L’abolizione del 41 bis è uno dei punti che rientra in quella che va sotto il nome di Trattativa Stato – mafia, con la quale l’organizzazione Cosa nostra ha chiesto allo Stato l’adozione di una serie di leggi e misure tra cui, oltre all’abolizione del carcere duro, anche la revisione delle leggi sui collaboratori di giustizia (“pentiti”), sulla confisca dei beni alla mafia.
Cos’è il 41 bis?
Il regime di carcere duro, il 41 bis, fu introdotto la prima volta con la legge Gozzini, che modificò l’ordinamento penitenziario, come misura contro le rivolte e gravi situazioni d’emergenza nelle carceri.

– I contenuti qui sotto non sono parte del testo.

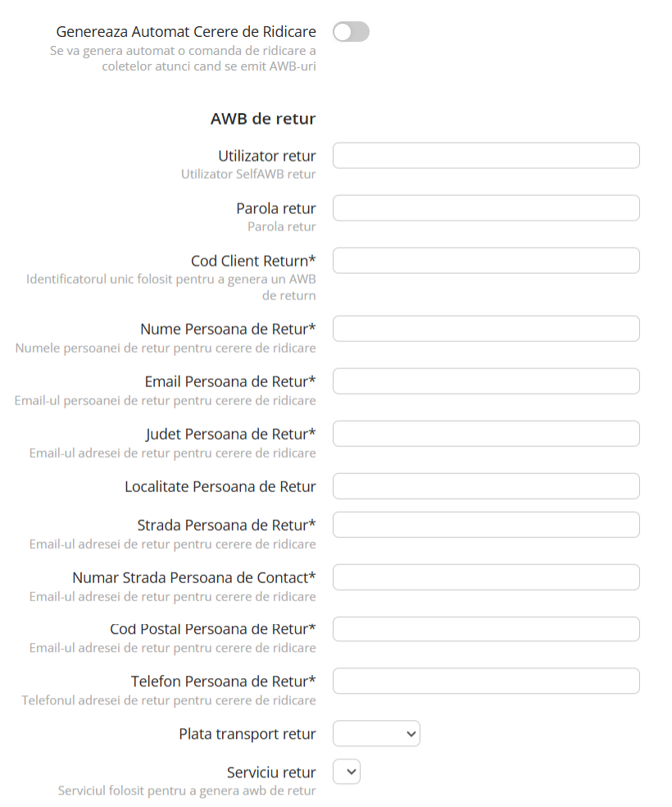The width and height of the screenshot is (672, 807).
Task: Focus the Numar Strada Persoana de Contact field
Action: pyautogui.click(x=485, y=577)
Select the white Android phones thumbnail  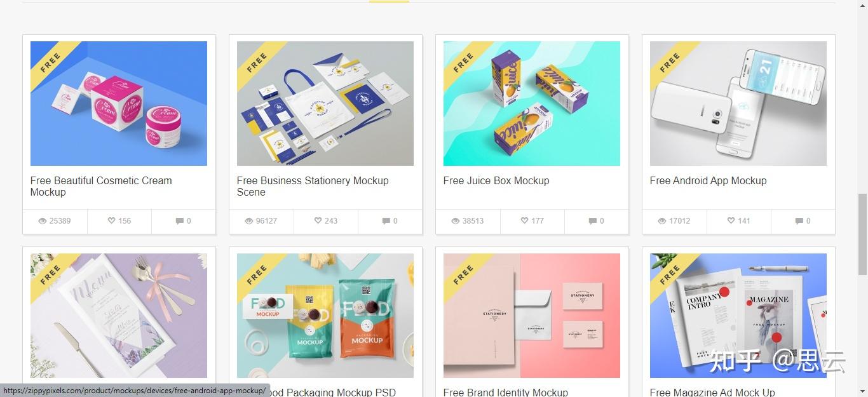coord(738,104)
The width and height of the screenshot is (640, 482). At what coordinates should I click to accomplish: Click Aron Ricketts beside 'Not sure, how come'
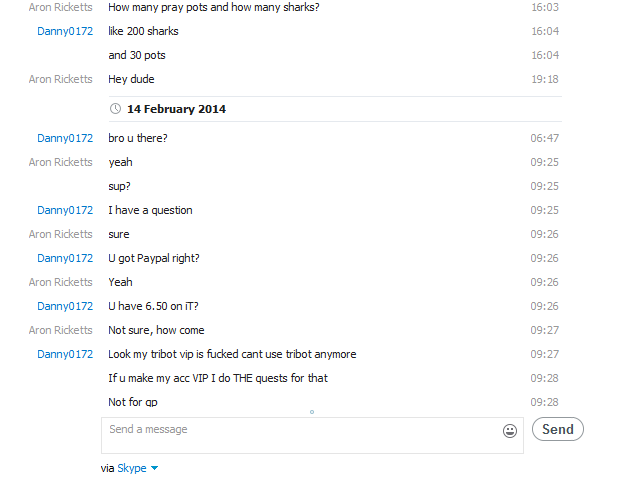click(x=60, y=330)
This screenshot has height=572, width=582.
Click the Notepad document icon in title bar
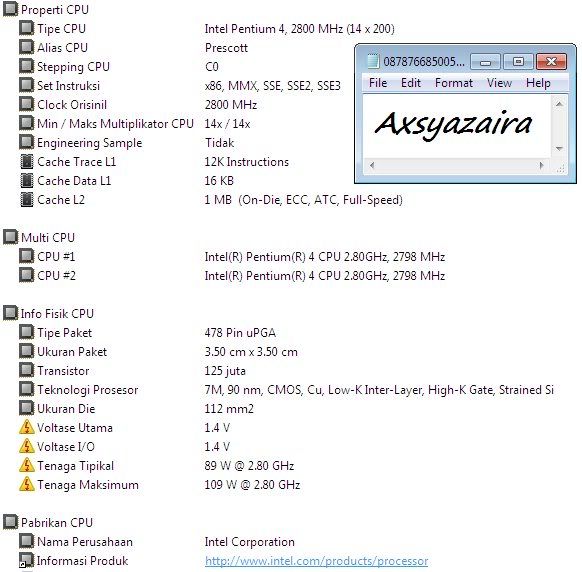[372, 61]
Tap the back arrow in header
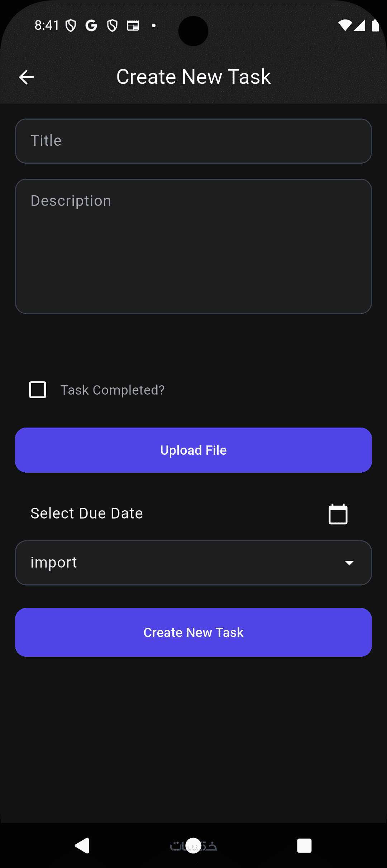This screenshot has height=868, width=387. [27, 77]
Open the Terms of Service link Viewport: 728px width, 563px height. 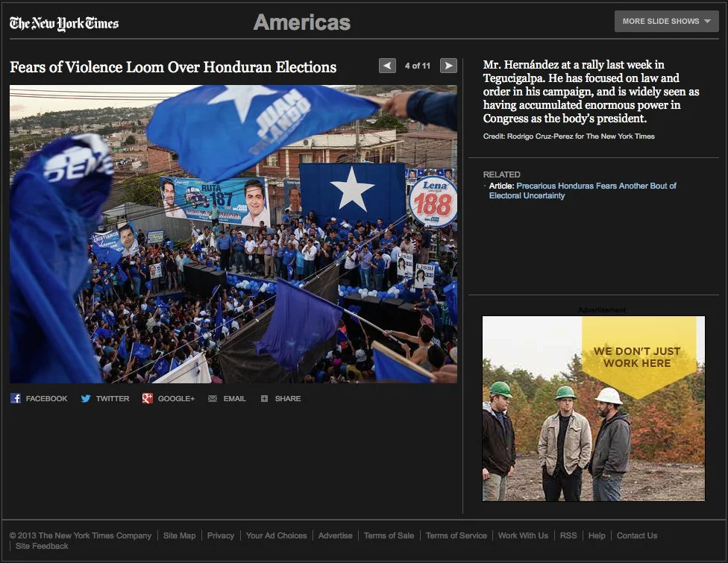(x=456, y=535)
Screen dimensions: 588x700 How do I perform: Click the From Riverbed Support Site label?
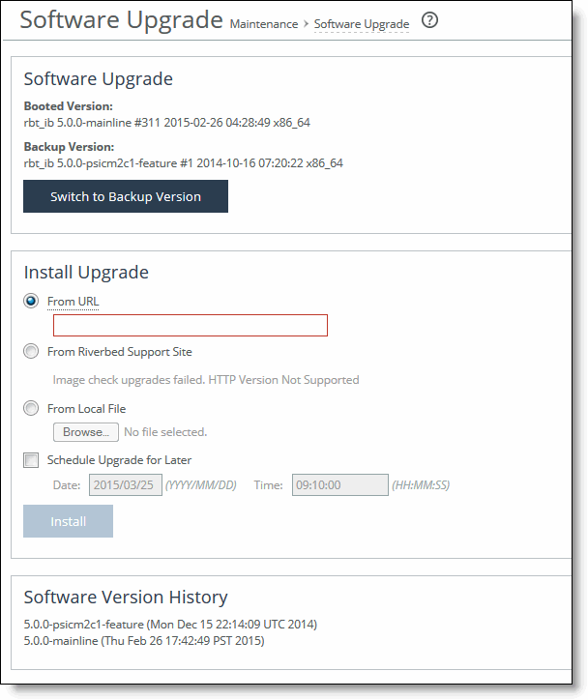(120, 352)
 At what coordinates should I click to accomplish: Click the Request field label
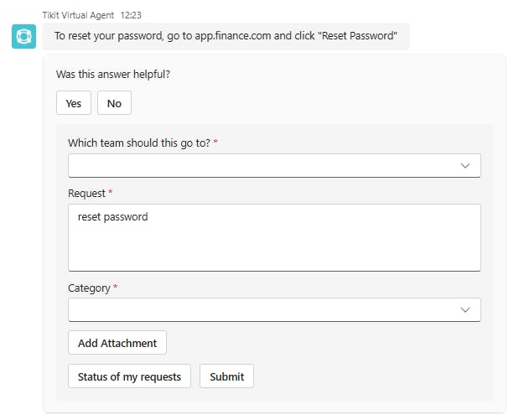point(87,193)
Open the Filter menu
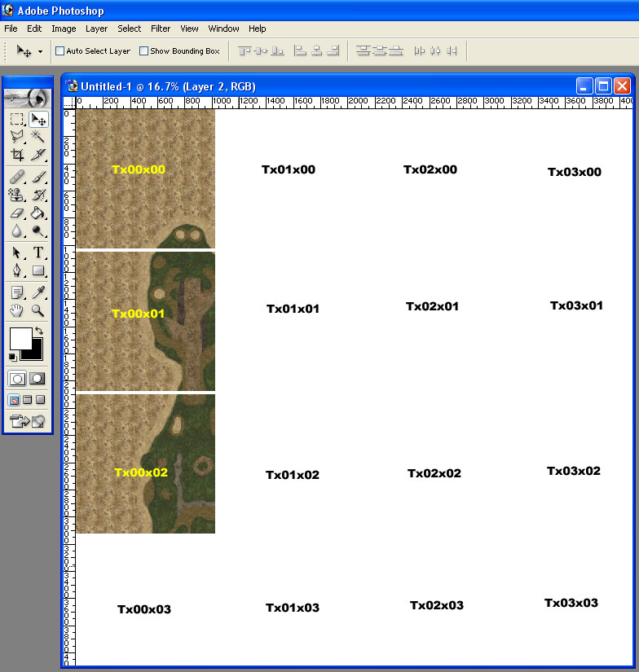The width and height of the screenshot is (639, 672). pyautogui.click(x=161, y=29)
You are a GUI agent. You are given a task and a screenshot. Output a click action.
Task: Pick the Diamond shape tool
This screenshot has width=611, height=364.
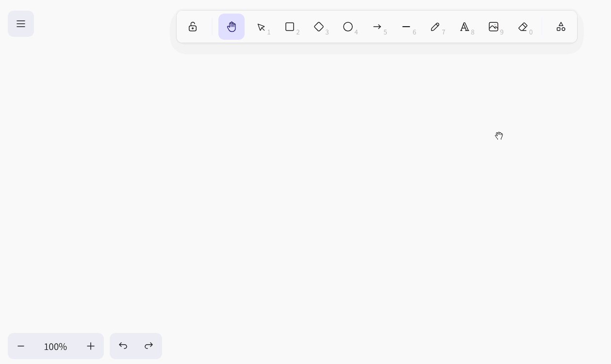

Dopo la Strage di Capaci fu reintrodotto con il Decreto legge antimafia Martelli-Scotti, applicabile ai boss mafiosi e, almeno inizialmente, avrebbe dovuto avere carattere temporaneo, per combattere l’emergenza stragista e sovversiva della mafia.
Ma il 41 bis fu più volte prorogato, per poi essere “stabilizzato” ed esteso anche ai condannati o sospettati di terrorismo ed eversione con la legge n. 279 del 23 dicembre 2002, poi modificata con la legge n. 94 del 15 luglio 2009 (Disposizioni in materia di sicurezza pubblica).
La normativa attuale prevede che prevede che il Ministro della Giustizia possa, in caso di gravi motivi di ordine e sicurezza pubblica, disporre questa misura, della durata non inferiore ad un anno e non superiore a quattro, salvo successive proroghe di due anni ciascuna.
E’ concesso ai detenuti sottoposti a questa misura di poter incontrare senza vetro divisore i parenti di primo grado inferiori a 12 anni di età (i familiari stretti).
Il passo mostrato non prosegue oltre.